**TASK BRIEF:**
Could you set down exactly the lines of the data below, starting at the one that holds "Task: Click the Comments (批注) button" and ending at the one that holds "Task: Click the Refresh Resources icon", both included, and only those?

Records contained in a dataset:
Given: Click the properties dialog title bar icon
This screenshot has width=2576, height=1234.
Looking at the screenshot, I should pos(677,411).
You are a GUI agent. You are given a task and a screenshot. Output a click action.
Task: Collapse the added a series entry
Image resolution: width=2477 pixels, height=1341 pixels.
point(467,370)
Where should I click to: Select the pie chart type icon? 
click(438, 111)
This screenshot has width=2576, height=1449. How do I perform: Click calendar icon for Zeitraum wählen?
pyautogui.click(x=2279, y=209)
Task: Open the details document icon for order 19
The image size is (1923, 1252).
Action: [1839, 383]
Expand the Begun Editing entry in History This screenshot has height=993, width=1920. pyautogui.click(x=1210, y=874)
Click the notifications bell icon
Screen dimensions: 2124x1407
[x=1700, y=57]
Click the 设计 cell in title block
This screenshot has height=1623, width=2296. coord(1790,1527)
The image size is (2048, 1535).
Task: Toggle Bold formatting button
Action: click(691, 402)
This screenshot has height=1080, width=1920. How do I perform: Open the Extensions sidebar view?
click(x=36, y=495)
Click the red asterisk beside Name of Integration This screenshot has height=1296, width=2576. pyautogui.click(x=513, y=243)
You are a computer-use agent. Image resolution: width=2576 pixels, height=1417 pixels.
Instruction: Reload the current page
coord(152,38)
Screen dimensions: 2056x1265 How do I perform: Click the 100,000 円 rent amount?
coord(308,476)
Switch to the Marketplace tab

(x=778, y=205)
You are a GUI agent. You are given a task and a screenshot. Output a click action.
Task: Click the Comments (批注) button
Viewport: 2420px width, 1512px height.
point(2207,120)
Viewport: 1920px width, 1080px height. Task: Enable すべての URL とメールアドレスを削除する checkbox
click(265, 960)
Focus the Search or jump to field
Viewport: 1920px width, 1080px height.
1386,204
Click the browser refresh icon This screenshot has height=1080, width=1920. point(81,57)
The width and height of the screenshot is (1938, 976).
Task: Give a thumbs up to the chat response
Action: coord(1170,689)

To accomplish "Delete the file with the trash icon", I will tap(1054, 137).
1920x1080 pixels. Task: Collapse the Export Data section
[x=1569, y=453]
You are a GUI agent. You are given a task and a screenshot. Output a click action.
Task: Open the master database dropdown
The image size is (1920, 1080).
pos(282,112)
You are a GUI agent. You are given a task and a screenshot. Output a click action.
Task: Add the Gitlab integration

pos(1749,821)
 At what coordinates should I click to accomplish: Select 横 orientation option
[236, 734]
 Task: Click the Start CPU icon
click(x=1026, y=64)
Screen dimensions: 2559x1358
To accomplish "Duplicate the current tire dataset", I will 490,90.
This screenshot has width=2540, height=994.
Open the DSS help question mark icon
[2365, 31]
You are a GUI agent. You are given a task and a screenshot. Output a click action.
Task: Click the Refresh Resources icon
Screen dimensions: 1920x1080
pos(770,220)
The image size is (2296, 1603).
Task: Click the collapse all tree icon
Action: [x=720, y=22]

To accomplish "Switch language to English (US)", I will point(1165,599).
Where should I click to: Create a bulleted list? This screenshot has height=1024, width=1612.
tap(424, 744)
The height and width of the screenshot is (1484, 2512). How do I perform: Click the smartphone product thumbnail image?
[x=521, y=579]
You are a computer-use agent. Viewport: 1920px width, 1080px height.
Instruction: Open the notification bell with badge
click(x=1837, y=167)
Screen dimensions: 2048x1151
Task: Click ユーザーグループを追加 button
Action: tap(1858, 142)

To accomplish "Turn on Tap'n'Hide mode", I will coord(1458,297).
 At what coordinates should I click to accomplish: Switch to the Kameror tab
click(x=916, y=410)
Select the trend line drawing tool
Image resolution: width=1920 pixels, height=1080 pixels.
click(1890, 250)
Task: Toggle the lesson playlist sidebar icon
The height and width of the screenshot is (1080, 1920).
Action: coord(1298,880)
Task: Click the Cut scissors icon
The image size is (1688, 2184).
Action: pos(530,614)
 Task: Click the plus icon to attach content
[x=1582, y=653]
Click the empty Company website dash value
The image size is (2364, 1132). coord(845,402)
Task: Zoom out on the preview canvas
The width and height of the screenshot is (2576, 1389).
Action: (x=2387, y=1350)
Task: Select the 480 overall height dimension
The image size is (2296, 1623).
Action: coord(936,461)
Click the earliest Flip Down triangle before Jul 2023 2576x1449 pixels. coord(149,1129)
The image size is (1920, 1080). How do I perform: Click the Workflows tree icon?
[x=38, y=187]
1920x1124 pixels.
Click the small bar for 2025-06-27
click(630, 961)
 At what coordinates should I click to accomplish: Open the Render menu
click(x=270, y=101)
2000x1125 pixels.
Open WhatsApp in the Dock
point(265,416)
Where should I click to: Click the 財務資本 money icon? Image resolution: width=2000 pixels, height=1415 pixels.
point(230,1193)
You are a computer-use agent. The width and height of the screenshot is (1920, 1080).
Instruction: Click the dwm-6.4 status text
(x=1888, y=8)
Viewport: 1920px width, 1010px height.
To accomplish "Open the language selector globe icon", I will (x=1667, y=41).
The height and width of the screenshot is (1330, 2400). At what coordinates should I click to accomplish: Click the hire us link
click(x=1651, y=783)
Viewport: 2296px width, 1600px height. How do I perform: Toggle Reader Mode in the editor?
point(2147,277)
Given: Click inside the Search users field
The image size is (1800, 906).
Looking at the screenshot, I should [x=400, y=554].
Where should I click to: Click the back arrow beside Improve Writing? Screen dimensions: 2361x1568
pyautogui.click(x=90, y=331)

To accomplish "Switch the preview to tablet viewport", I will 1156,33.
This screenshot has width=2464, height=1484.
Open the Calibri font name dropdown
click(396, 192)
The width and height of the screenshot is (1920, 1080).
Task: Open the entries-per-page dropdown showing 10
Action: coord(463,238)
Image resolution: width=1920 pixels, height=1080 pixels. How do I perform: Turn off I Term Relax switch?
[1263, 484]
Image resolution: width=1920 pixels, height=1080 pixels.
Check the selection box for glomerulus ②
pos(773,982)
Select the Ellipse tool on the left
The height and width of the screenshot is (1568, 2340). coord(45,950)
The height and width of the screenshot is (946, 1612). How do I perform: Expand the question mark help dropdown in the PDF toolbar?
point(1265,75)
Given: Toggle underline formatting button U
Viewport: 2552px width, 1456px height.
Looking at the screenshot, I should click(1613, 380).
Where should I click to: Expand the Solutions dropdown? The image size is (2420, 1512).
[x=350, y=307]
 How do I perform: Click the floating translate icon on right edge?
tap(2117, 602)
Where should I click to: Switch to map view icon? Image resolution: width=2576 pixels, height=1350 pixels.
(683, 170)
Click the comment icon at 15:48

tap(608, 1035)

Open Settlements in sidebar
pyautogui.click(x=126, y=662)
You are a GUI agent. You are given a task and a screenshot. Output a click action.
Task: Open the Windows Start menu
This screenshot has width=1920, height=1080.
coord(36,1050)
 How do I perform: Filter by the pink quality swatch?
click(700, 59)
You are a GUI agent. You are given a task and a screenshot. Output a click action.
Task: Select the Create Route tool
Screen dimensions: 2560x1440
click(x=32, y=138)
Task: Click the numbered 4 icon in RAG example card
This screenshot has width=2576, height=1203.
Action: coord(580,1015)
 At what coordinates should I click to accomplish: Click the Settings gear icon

**ANSWER BOX:**
Task: Click the Comments (批注) button
Viewport: 2420px width, 1512px height.
point(2207,120)
Viewport: 1920px width, 1080px height. Task: Enable すべての URL とメールアドレスを削除する checkbox
click(265, 960)
Focus the Search or jump to field
Viewport: 1920px width, 1080px height.
1386,204
Click the browser refresh icon This screenshot has height=1080, width=1920. point(81,57)
The width and height of the screenshot is (1938, 976).
Task: Give a thumbs up to the chat response
Action: coord(1170,689)

To accomplish "Delete the file with the trash icon", I will tap(1054, 137).
1920x1080 pixels. Task: Collapse the Export Data section
[x=1569, y=453]
You are a GUI agent. You are given a task and a screenshot. Output a click action.
Task: Open the master database dropdown
The image size is (1920, 1080).
pos(282,112)
You are a GUI agent. You are given a task and a screenshot. Output a click action.
Task: Add the Gitlab integration

pos(1749,821)
 At what coordinates should I click to accomplish: Select 横 orientation option
[236, 734]
 Task: Click the Start CPU icon
click(x=1026, y=64)
Screen dimensions: 2559x1358
To accomplish "Duplicate the current tire dataset", I will 490,90.
This screenshot has width=2540, height=994.
Open the DSS help question mark icon
[2365, 31]
You are a GUI agent. You are given a task and a screenshot. Output a click action.
Task: Click the Refresh Resources icon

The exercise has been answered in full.